__AIM OF THE TASK__.
After finding the line with "Casino En Ligne Francais (519, 2491)" in the entries below, retype exactly each line from there through the line with "PC (568, 145)", including that final line.

━━ THE INPUT ━━

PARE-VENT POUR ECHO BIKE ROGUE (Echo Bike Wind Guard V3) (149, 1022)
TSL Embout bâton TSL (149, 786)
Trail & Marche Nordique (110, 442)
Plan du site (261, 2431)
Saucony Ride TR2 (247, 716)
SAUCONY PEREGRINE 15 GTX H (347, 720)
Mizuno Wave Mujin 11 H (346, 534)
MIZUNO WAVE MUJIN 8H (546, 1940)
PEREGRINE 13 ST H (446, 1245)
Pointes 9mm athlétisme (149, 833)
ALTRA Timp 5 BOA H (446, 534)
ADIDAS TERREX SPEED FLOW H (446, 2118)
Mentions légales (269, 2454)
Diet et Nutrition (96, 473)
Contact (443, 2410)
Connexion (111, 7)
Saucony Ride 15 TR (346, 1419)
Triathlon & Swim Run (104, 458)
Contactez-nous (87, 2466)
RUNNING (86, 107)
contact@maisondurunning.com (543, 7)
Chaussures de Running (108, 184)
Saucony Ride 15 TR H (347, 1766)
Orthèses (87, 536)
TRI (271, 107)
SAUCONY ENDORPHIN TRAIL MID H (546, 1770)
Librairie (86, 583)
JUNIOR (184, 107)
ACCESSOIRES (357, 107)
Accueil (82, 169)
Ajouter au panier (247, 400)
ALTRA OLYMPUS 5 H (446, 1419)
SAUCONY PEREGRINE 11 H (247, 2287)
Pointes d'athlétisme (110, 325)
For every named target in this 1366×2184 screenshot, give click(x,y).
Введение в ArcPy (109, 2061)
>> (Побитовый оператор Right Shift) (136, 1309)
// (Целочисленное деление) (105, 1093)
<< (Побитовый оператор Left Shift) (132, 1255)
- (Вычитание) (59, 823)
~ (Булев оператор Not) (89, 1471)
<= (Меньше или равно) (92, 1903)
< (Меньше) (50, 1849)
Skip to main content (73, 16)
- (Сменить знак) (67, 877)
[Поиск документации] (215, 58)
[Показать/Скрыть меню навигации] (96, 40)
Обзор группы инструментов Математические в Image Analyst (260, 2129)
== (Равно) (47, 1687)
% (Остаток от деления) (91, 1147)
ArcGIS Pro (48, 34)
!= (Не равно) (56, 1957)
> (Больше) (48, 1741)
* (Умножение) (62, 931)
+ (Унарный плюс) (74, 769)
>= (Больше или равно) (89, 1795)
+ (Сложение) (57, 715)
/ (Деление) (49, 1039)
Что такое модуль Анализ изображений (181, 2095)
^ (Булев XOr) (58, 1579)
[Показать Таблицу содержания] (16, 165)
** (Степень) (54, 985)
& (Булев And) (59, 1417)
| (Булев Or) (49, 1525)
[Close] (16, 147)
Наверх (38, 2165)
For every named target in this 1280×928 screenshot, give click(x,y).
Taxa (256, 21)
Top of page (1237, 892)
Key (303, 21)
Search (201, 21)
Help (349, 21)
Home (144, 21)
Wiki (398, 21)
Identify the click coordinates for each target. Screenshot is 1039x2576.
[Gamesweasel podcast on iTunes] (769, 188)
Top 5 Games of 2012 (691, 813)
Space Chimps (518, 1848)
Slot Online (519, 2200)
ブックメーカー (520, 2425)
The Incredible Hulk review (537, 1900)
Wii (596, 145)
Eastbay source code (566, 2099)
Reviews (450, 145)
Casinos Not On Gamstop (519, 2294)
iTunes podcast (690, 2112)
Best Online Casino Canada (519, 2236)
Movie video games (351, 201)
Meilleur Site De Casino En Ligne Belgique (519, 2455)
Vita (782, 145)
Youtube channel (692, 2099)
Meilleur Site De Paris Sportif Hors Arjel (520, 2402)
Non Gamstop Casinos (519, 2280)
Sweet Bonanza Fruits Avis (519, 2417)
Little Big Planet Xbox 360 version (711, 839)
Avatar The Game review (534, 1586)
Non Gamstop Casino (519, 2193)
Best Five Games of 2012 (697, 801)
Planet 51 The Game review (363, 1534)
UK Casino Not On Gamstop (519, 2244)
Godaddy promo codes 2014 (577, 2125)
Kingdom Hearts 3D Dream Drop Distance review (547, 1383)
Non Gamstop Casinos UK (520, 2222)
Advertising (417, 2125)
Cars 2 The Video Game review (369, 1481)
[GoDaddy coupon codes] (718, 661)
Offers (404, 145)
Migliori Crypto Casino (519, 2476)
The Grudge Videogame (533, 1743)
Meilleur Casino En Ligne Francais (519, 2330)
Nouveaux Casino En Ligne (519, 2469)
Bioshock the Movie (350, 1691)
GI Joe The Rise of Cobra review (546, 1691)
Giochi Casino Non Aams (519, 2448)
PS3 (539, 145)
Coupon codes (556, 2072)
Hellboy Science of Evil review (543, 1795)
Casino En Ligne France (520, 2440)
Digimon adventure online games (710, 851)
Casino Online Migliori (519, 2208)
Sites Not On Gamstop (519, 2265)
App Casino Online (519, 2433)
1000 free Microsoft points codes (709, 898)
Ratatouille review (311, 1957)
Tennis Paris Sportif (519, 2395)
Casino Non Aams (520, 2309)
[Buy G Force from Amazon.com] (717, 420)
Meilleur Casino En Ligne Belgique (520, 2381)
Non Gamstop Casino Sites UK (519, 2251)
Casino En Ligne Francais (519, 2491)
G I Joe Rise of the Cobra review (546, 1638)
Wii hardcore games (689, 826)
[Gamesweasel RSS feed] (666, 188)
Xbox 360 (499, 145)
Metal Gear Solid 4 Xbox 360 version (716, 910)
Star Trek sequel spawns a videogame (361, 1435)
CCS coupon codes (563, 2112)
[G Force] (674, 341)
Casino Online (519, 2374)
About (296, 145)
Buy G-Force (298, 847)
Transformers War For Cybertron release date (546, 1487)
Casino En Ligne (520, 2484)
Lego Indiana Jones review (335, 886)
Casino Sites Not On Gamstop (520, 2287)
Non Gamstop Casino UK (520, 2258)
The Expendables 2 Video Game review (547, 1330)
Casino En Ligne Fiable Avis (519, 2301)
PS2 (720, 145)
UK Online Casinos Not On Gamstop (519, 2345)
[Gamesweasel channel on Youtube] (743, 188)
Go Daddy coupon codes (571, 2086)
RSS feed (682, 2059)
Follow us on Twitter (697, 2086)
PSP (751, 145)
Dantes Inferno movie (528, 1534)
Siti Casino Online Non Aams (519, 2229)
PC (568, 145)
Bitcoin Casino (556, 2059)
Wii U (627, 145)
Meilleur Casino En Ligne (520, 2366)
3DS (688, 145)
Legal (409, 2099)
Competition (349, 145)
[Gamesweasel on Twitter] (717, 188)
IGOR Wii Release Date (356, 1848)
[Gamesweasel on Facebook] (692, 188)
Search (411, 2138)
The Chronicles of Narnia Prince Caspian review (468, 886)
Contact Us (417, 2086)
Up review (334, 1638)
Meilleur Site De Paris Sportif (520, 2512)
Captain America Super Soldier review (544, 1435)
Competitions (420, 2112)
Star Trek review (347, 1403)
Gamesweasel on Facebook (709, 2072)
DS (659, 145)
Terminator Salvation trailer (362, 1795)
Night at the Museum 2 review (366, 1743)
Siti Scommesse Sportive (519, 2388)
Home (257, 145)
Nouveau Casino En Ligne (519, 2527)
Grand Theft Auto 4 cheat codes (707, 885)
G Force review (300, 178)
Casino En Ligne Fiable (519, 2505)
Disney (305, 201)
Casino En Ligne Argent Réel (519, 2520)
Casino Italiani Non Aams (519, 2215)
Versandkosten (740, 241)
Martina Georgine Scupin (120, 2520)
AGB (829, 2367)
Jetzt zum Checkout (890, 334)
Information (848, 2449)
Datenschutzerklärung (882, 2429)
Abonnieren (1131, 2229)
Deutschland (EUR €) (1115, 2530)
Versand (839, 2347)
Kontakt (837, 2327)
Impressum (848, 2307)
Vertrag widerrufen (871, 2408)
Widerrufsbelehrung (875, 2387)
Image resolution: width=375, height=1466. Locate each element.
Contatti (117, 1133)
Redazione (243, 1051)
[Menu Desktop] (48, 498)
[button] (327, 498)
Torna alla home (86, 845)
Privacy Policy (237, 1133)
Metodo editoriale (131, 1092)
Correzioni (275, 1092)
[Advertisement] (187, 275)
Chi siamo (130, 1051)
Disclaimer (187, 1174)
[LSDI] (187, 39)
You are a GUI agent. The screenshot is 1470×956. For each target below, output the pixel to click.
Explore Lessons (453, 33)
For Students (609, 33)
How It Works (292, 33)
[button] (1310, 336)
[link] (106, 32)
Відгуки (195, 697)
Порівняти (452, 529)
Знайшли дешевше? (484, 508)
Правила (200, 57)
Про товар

━━━

__RESPONSE AREA__.
Casino En Ligne Francais (519, 2491)
G I Joe Rise of the Cobra review (546, 1638)
Wii hardcore games (689, 826)
[Gamesweasel RSS feed] (666, 188)
Xbox 360 (499, 145)
Metal Gear Solid 4 Xbox 360 version (716, 910)
Star Trek sequel spawns a videogame (361, 1435)
CCS coupon codes (563, 2112)
[G Force] (674, 341)
Casino Online (519, 2374)
About (296, 145)
Buy G-Force (298, 847)
Transformers War For Cybertron release date (546, 1487)
Casino En Ligne (520, 2484)
Lego Indiana Jones review (335, 886)
Casino Sites Not On Gamstop (520, 2287)
Non Gamstop Casino UK (520, 2258)
The Expendables 2 Video Game review (547, 1330)
Casino En Ligne Fiable Avis (519, 2301)
PS2 (720, 145)
UK Online Casinos Not On Gamstop (519, 2345)
[Gamesweasel channel on Youtube] (743, 188)
Go Daddy coupon codes (571, 2086)
RSS feed (682, 2059)
Follow us on Twitter (697, 2086)
PSP (751, 145)
Dantes Inferno movie (528, 1534)
Siti Casino Online Non Aams (519, 2229)
PC (568, 145)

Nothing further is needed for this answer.